▸ REQUIREMENT: Reproduce exactly, leaving out pictures, each line from the one holding "Viewport: 1131px width, 757px height." through the final line of the listing, and add nothing.

▸ RECORDS PROVIDED:
•••••
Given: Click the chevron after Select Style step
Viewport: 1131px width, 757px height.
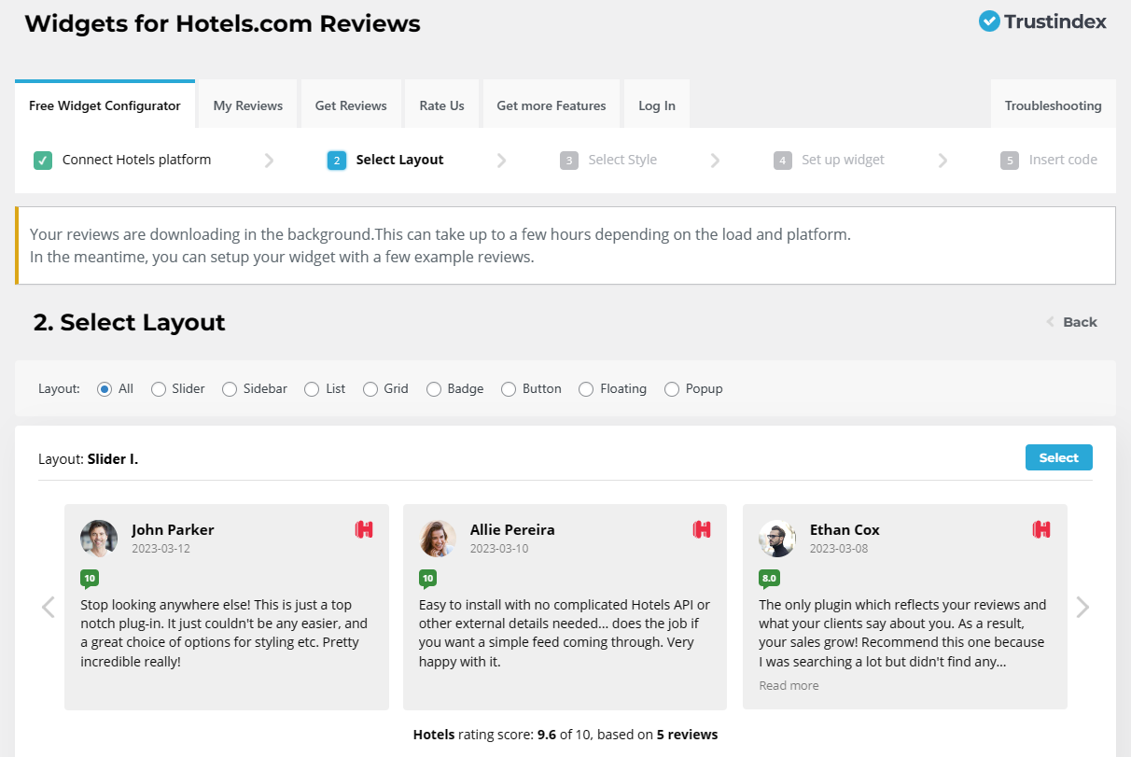Looking at the screenshot, I should [716, 160].
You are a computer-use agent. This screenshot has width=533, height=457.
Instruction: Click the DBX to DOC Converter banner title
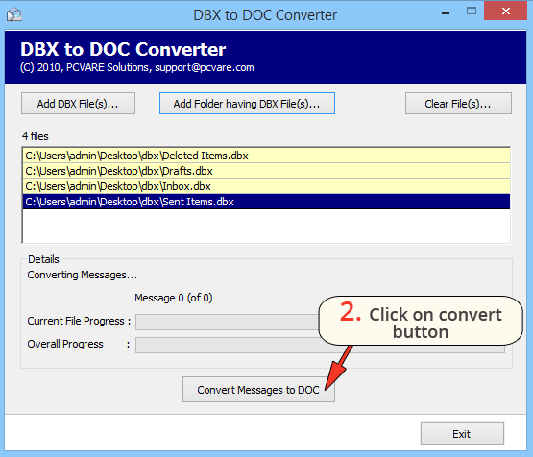(123, 49)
•••••
▸ ANSWER:
Viewport: 1131px width, 757px height.
Looking at the screenshot, I should [716, 160].
You are a computer-use agent. This screenshot has width=533, height=457.
Instruction: Click the DBX to DOC Converter banner title
(123, 49)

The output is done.